Freiheit und Verantwortung

Dr. Thomas Müller-Bohn, Redakteur der DAZ

Die epidemische Lage von nationaler Tragweite soll am 25. November auslaufen. Das hat die vermutlich künftige Ampel-Koalition angekündigt, noch bevor sie im Amt ist. Mit einem besseren Signal kann eine neue Regierung nicht starten als mit der Rückkehr zu normalen demokratischen Regeln. Das lässt hoffen – für die Pandemie und für die Regierungsarbeit. Die Pandemie entwickelt sich schon lange nicht mehr so überraschend, dass dies unmittelbare Reaktionen des Bundesgesundheitsministers erfordert. Schon vor Monaten wurde über die damaligen Schritte umfassend diskutiert, und es wäre genug Zeit gewesen, den Bundestag damit zu befassen. Darum ist es schon lange überfällig, diesen Ausnahmezustand zu beenden. Wer dies jetzt kritisiert, hat sich offenbar schon an die Einschränkung demokratischer Regeln gewöhnt. Das zeigt erst recht, wie nötig der Schritt ist. Er wird nicht das Ende der Maßnahmen sein. Denn der Bundestag und die Landtage können weiterhin Regeln erlassen. Außerdem steigen die Inzidenzen derzeit wieder. Allerdings sollen künftige Regeln nach den bisherigen Aussagen der designierten Bundesregierung enger begrenzt sein. Auch das ist überfällig – ins­besondere, aber nicht nur wegen der vielen Impfungen. Denn mit der Zeit verschiebt sich die Abwägung im Umgang mit den Grundrechten. Mit Einschränkungen für ein paar Wochen mögliche dauerhafte und potenziell tödliche Folgen abzuwenden, war im ersten Lockdown überzeugend. Doch das Zeitargument wirkt inzwischen in die umgekehrte Richtung, weil Einschränkungen mit der Zeit immer schwerer wiegen. Darum ist es gut, den Maßnahmenkatalog zu hinterfragen und auszudünnen. Damit wird der 25. November kein „Freedom day“, aber auch vor diesem späteren Schritt braucht sich niemand zu fürchten. Denn das wäre kein Chaos, sondern die normalste Sache in einer freiheitlichen Welt, nämlich der Weg zur Eigenverantwortung. Freiheit und Verantwortung gehören dabei untrennbar zusammen. Damit sind wir im Kampf gegen unzählige Krankheiten und auch sonst gut gefahren. Den Menschen wird dann selbst überlassen, welche Ver­anstaltungen sie besuchen und wo sie eine Maske tragen. Niemand sollte sich vor solcher Freiheit fürchten, denn sie ist der Kern unserer Gesellschaft.

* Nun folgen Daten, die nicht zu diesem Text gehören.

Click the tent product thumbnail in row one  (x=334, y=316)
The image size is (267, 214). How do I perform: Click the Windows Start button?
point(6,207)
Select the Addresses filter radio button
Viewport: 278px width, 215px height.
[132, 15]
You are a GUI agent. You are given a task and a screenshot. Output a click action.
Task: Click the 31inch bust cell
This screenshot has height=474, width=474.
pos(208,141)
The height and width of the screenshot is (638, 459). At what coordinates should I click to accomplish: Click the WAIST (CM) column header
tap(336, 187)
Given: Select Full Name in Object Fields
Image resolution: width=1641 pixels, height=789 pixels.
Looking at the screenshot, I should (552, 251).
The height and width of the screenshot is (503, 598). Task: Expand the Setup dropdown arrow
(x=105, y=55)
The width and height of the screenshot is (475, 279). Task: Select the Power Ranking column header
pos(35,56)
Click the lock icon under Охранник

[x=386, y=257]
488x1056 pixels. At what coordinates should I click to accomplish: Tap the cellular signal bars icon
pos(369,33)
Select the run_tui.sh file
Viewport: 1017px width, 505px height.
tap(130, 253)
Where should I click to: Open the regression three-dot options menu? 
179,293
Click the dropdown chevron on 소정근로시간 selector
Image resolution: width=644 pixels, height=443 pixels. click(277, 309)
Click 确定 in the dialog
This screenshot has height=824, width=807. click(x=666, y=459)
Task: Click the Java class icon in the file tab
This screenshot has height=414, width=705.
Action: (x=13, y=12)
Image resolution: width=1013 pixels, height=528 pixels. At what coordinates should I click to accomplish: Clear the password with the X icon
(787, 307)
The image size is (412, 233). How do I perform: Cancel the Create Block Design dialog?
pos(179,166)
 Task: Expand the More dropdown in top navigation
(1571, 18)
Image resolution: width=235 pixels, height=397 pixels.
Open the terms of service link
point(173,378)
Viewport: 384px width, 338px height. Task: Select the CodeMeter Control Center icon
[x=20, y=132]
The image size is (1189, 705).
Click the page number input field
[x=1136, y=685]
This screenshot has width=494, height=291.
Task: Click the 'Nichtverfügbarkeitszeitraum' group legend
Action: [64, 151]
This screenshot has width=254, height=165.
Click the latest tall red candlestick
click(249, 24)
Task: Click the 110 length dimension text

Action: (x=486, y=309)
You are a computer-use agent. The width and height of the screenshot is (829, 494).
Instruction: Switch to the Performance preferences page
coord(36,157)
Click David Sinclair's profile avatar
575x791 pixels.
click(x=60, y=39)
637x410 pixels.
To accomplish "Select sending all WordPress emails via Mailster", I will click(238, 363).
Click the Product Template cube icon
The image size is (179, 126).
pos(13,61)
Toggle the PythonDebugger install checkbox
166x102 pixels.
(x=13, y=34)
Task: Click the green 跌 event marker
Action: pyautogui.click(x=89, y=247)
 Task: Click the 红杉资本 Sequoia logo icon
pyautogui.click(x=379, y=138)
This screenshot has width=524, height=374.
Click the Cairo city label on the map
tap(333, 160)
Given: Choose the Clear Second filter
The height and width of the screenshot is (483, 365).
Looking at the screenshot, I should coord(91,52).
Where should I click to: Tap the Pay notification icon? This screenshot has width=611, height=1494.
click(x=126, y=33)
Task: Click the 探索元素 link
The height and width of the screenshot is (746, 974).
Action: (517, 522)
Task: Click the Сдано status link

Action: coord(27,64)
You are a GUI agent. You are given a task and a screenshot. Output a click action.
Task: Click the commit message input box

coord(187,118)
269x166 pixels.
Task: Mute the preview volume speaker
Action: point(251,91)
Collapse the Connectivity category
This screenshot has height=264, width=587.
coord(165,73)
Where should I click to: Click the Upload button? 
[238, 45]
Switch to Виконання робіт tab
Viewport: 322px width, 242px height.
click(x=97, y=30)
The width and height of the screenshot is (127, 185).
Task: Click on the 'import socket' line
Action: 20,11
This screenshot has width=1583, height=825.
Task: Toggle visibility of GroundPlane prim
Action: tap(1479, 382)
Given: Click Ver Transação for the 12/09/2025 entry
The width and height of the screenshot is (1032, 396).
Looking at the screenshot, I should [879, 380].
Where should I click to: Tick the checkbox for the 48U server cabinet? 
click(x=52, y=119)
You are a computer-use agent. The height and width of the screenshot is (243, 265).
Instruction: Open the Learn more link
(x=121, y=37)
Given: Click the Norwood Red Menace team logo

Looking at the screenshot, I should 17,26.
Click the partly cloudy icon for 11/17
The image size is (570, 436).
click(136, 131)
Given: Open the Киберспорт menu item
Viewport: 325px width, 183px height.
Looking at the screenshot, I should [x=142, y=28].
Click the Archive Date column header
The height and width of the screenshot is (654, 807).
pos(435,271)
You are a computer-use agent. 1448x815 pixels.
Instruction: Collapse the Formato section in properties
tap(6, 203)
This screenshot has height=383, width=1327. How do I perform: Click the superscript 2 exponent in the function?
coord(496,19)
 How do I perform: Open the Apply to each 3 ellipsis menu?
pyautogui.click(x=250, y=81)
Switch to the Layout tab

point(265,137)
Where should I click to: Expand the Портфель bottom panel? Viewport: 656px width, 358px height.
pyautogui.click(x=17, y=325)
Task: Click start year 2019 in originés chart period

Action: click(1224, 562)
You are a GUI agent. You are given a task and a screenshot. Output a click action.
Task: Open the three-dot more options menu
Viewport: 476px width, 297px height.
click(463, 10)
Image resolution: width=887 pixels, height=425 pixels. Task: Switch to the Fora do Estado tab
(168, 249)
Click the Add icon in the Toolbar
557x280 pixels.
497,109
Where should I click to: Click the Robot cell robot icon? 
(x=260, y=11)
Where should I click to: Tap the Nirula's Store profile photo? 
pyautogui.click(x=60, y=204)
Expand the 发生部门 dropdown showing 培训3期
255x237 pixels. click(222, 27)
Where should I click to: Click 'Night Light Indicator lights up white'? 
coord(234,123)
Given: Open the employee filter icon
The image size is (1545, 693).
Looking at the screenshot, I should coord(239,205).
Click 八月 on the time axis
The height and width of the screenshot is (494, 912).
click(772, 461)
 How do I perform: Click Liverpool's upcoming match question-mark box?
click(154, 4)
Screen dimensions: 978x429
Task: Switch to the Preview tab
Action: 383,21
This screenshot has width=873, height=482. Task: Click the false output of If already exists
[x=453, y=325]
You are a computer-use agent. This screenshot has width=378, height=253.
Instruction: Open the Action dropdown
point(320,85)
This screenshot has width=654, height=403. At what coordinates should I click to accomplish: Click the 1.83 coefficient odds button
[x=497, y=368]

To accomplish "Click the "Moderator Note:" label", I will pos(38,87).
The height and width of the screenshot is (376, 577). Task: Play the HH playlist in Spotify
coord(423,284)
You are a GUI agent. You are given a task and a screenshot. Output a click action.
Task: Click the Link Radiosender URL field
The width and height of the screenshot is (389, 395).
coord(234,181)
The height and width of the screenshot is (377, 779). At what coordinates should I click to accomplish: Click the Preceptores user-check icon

In einigen wenigen Konstellationen haben die pandemiebedingten Ausnahmen allerdings zu unerwarteten neuen Freiheiten geführt, beispielsweise in den Apotheken. Dabei hat sich die Freiheit als der bessere Weg erwiesen. Wen wundert es? Was die Apotheker schon lange behauptet haben, können sie in der Pandemie beweisen. Mit weniger Regeln für die Arzneimittelauswahl, insbesondere bei Rabattverträgen, lässt sich effektiver arbeiten, und die Einsparungen gehen dabei nicht zurück. Auch die ausgesetzten bürokratischen Hinder­nisse bei der Herstellung von Desinfektionsmitteln und der Hilfsmittelabgabe – Stichwort Präqualifizierung – hat in der Praxis niemand vermisst. Auch hier geht es um Freiheit und Verantwortung. Der Regierungswechsel ist die ideale Gelegenheit für die Apotheker, den dauerhaften Abbau der überflüssigen Regeln einzufordern. Zu den Stichworten, die aus den jüngsten Sondierungsgesprächen bekannt geworden sind, gehört der Bürokratieabbau. Bei den Apotheken kann die neue Regierung zeigen, wie ernst sie das meint.